Well-designed and administered training programmes can be expected to lead to improvements in nurses’ overall job performance. However, in my experience, a positive reaction to training does not necessarily predict the learning it produces. Organisations should determine whether the training provided was effective in improving participants’ practice, rather than simply asking their opinion of the training.
This review has highlighted methods of closing the theory-practice gap through effective learning. Harrison (1993) hypothesised that people have learnt something when they have acquired new or changed knowledge, skills or attitudes that stay with them, becoming part of regular behaviour or performance. The relatively permanent change in behaviour is brought about by practising something they have been taught, until it has been fully absorbed. It is then possible to state that theory has been applied to practice.
Where training has been successful it can lead to a more skilled and competent workforce, which in turn improves clinical outcomes and patient experiences.
Santos and Stuart (2003) argued that the impact of training is linked by a cause-and-effect chain, whereby ‘training leads to reactions, which lead to learning, which leads to changes in job behaviour, which leads to changes in the organisation, which lead to changes in the achievement of ultimate goals’.
Consideration for individual learning styles is fundamental in designing effective training programmes.

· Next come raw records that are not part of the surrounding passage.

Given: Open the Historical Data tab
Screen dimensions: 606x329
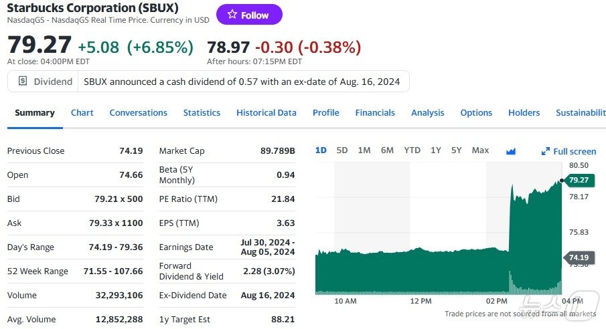Looking at the screenshot, I should (267, 113).
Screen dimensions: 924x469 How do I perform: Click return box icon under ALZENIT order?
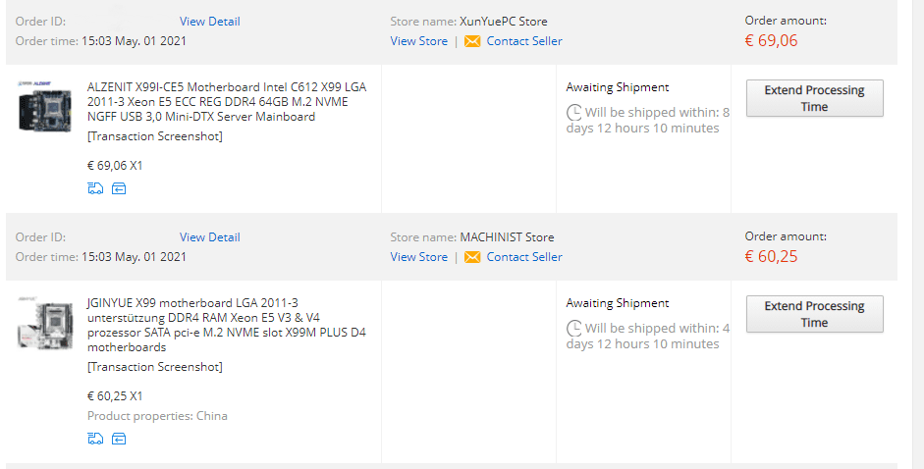(x=119, y=188)
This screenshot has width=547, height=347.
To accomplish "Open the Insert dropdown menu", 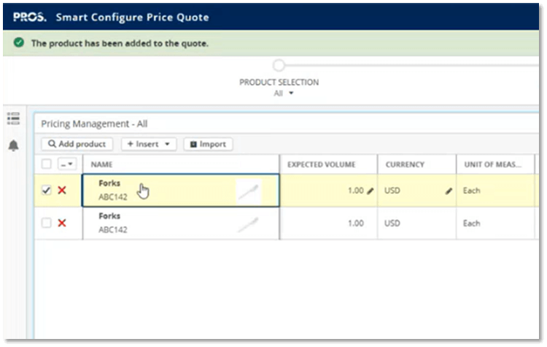I will [x=148, y=144].
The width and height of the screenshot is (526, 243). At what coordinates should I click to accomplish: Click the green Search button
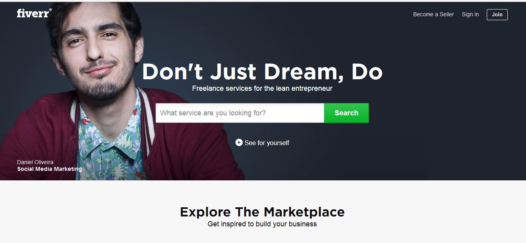click(x=346, y=113)
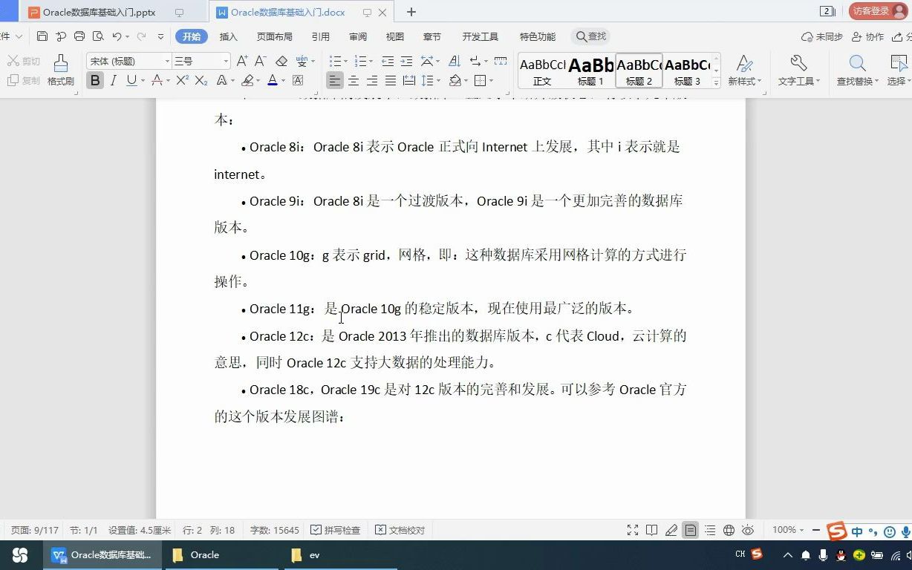Open the 审阅 ribbon tab
The image size is (912, 570).
(x=357, y=36)
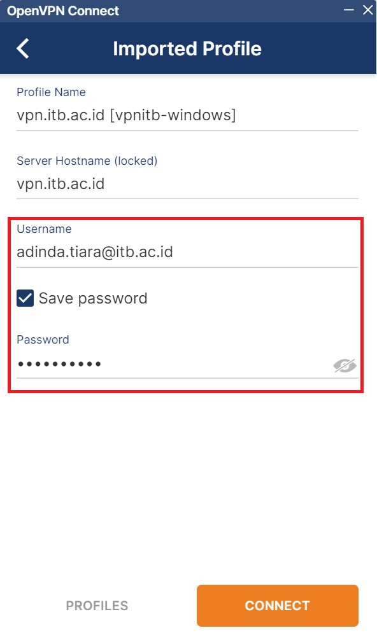Viewport: 377px width, 642px height.
Task: Uncheck the Save password checkbox
Action: [25, 298]
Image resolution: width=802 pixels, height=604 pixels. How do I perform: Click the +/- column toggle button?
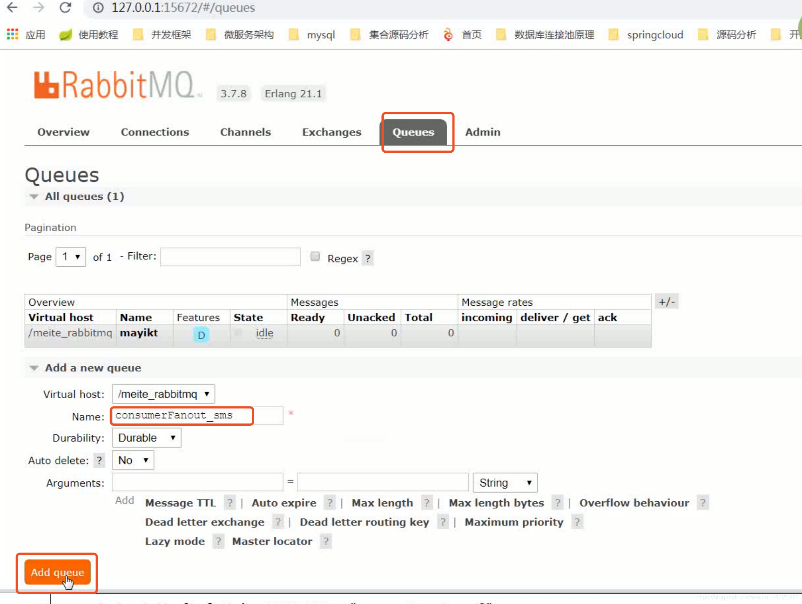pyautogui.click(x=667, y=301)
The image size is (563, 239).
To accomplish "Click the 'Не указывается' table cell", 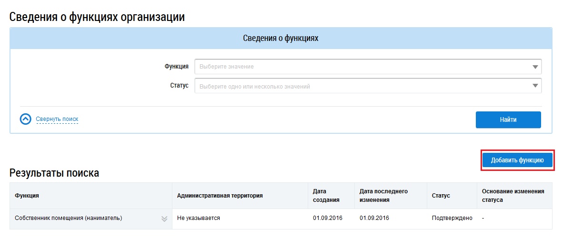I will tap(198, 219).
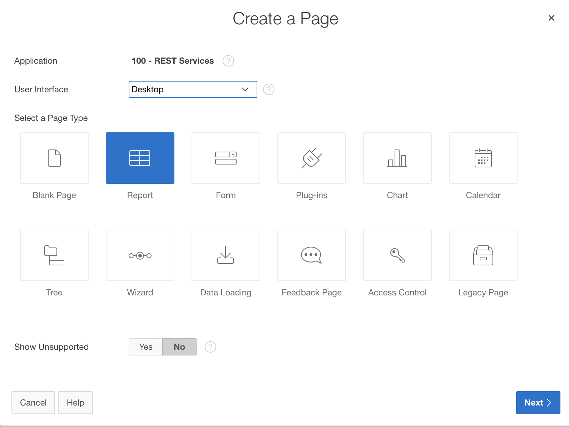Image resolution: width=569 pixels, height=427 pixels.
Task: Open the User Interface dropdown
Action: coord(193,89)
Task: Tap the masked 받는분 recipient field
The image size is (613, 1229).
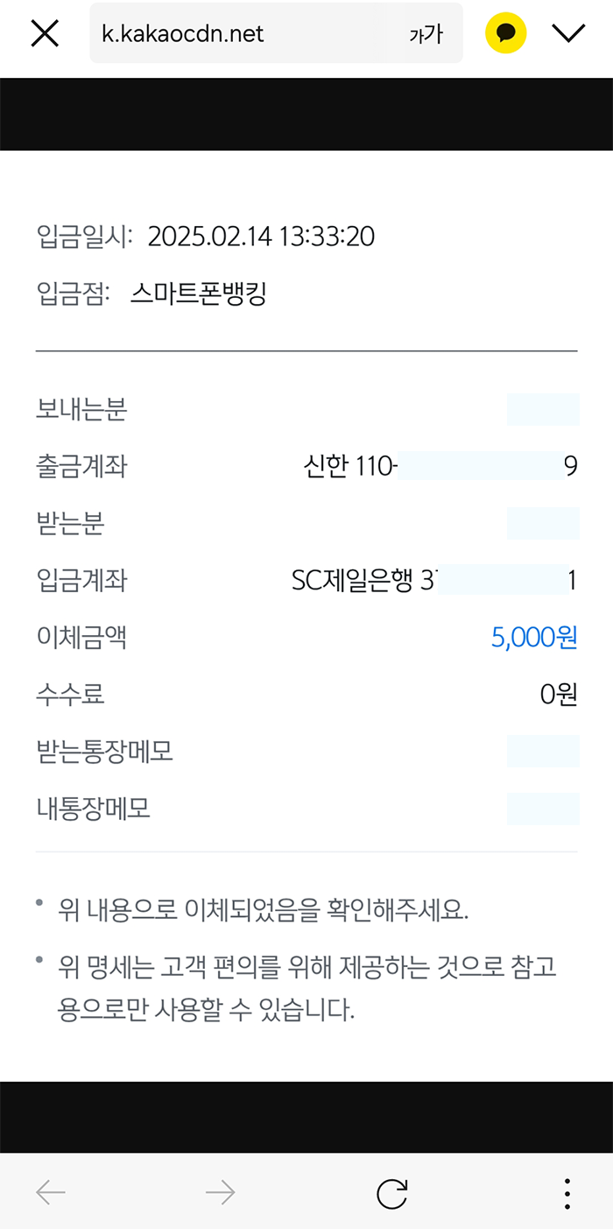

The results highlight that most staff prefer a visual learning style and increased emphasis should be given to work-based learning rather than traditional classroom-based didactic teaching methods.
Owing to the study’s limitations, such as the small sample size, further research would be useful to establish practical solutions to implement work-based learning programmes, and how individual learning programmes can be facilitated within organisations.